Colour plays an important role in the life of inmates here. Undertrials wear colourful/normal clothes. Those convicted walk around in white uniforms, with a Gandhi cap. A yellow band on the shoulder signifies someone serving life sentence. A red band means the person had tried escaping from the jail before (literally the red flag, as it were). Blue bands across the white Gandhi cap designate the inmate as a sort of a 'class monitor'— made to serve as a guard within the prison — minding other inmates.

One such old inmate, Nitin, took the stage to start yesterday's I-Day show, singing a Mohammed Rafi song ('Chahoonga mein tujhe'), followed by a male cop who thumped it up with Marathi pop (Ajay-Atul's 'Bring it on'), and a female one who did a desh-bhakti number ('Aye mere watan ke logon'). In line with fine, pre-independence courtly practice, the warm, matronly Swati Sathe, DIG (prisons), announced cash reward for the police personnel, and two months' sentence off ('maaf') for Nitin.

The three later jammed on stage with Farhan Akhtar, who was obviously the star of the show. Akhtar, along with the cast of his film Lucknow Central, entertained the unlikely guests — releasing an a cappella track video for them, singing old and new songs, reciting poetry on dreams and hope, making speeches on life's second chances — for over an hour-and-half.

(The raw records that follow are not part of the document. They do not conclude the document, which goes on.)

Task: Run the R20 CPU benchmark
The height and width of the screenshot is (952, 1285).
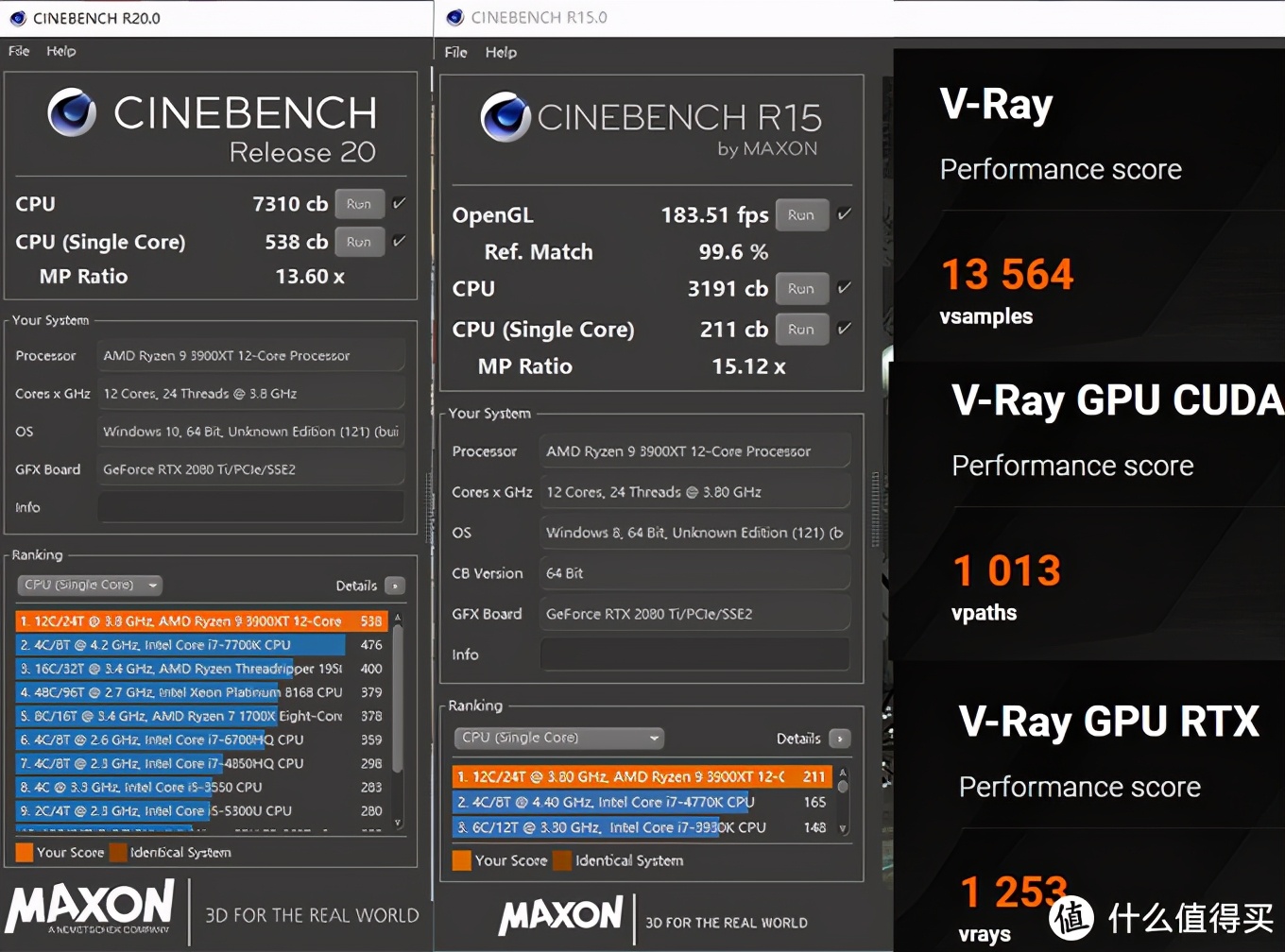Action: coord(359,204)
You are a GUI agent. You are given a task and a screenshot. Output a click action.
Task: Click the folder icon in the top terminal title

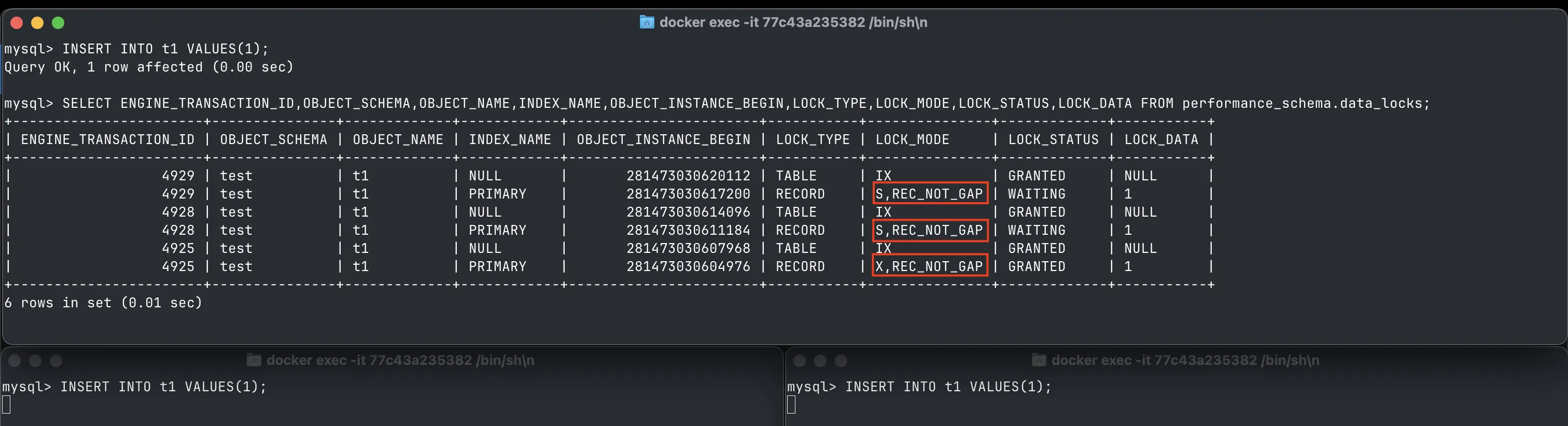(x=647, y=22)
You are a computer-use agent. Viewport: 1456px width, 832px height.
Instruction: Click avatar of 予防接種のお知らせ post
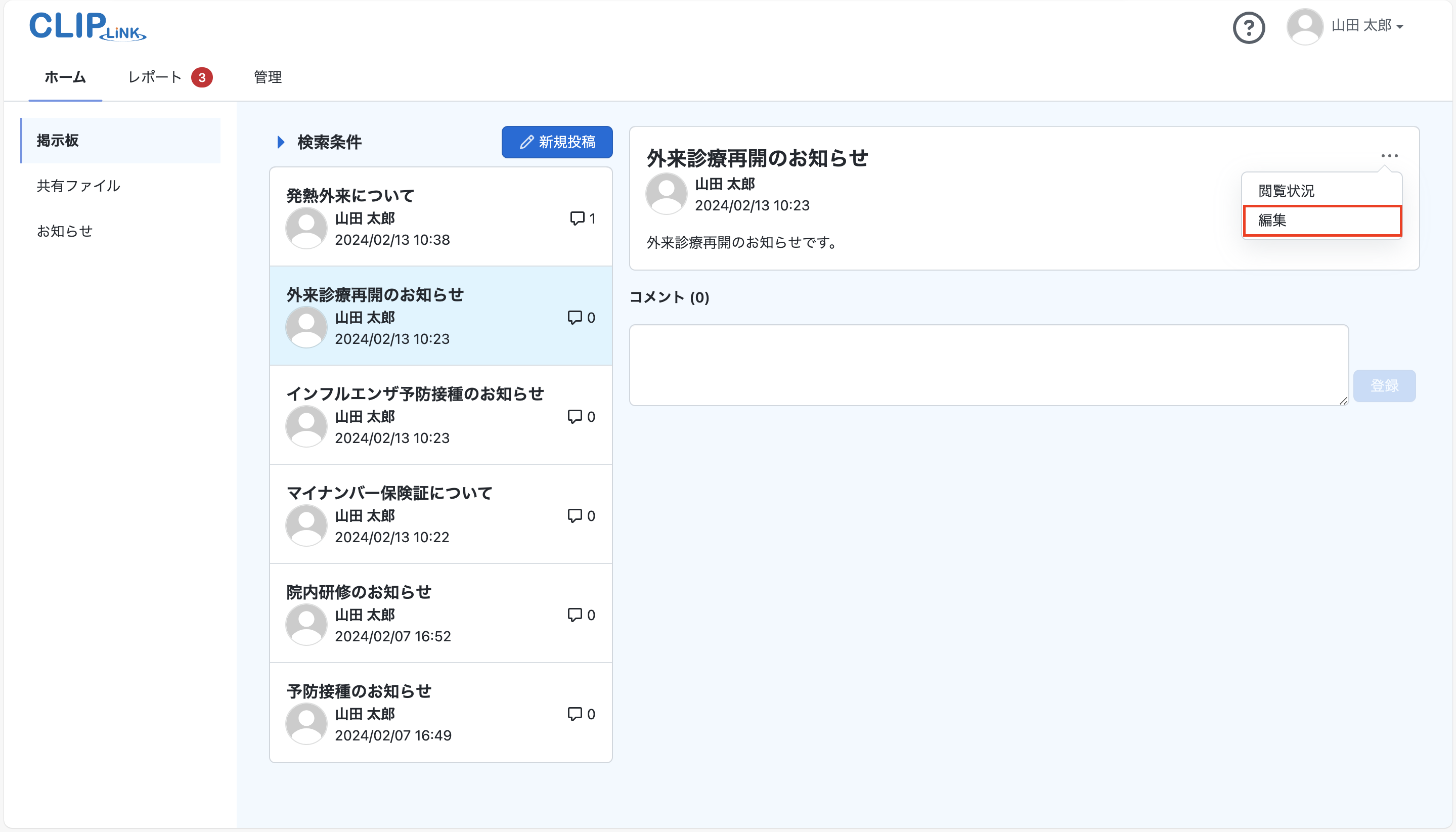(306, 723)
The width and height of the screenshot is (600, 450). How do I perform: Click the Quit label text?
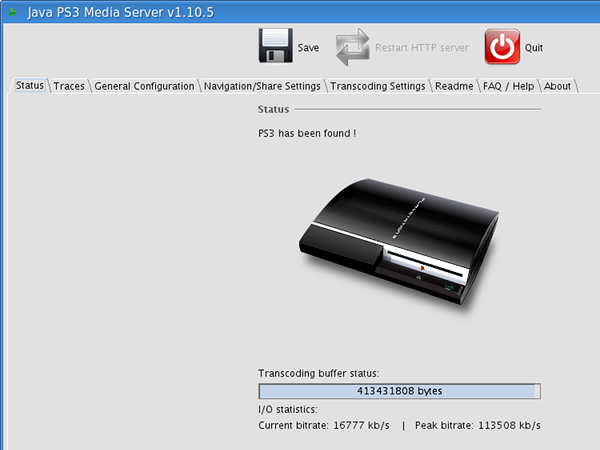click(x=534, y=48)
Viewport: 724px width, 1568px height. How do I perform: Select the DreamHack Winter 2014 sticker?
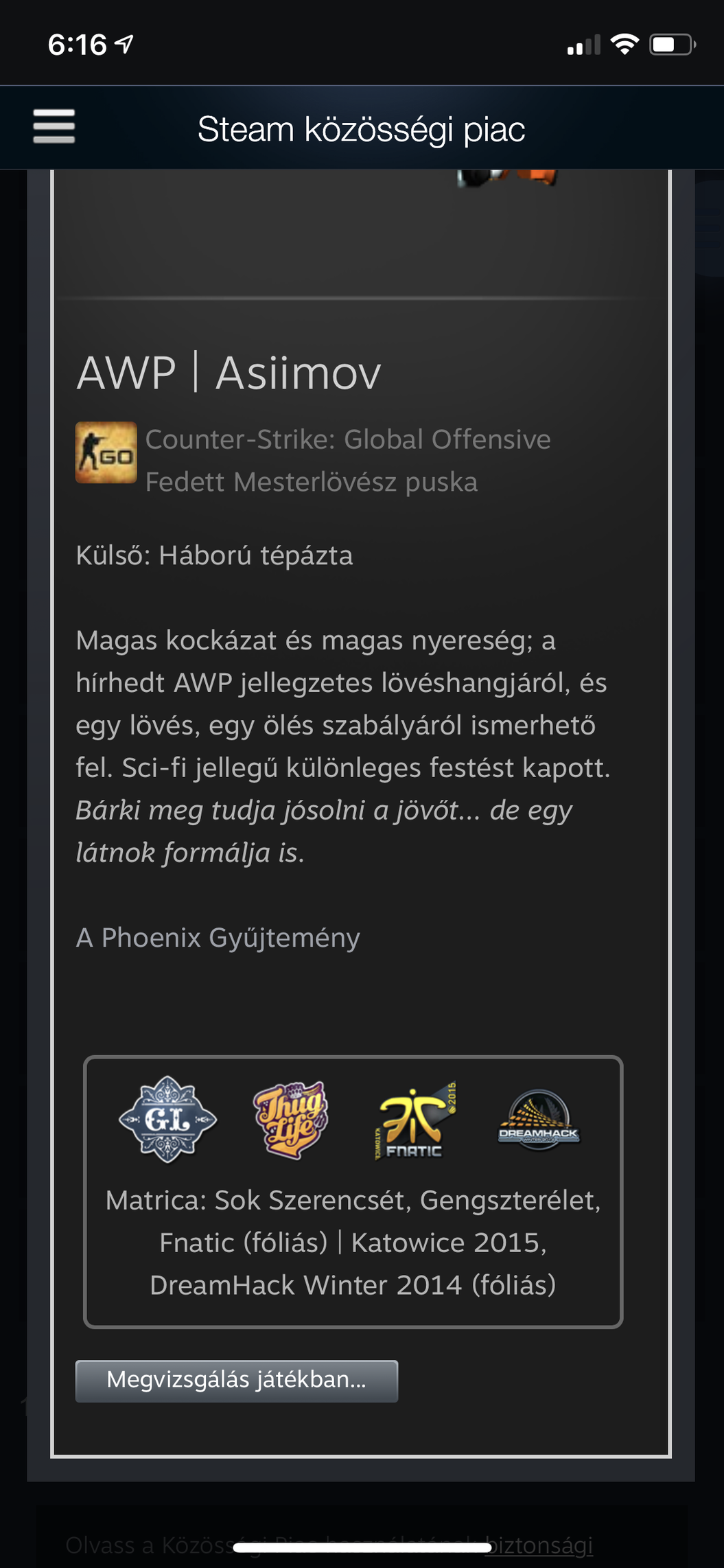539,1120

These were unlikely guests, only because they were unlikely to catch the film when it actually releases at a theatre near them on September 15. Lucknow Central is set around a music band inside a prison.

"Maybe we could consider showing the film here," Upadhyay, who's pretty much a performing shayar himself, said, eventually — to a loud, ecstatic applause. We've all witnessed the sort of pandemonium movie stars generate at public places — malls, restaurants, even press meets. To compare that with the impeccable discipline, top-notch decorum inside one of South Asia's largest prisons gave you a sense that while a film was being promoted at the venue, this was in fact the best PR exercise that Yerawada Jail itself could have asked for.

The visitors were strictly told not to interact with inmates. But one of them, the young, bearded Rohan Hazare, almost a doppelganger of Chakravarthy (Satya in the eponymous 1998 film, also supposedly set in Yerawada), got up impromptu, picked up the mic to speak in crisp English of a laudably civilised life he'd led in jail: "It's been four-and-a-half years here, and seven years since I held a mic, so I'm nervous, I'm sorry." This is the guy we wished to know more about.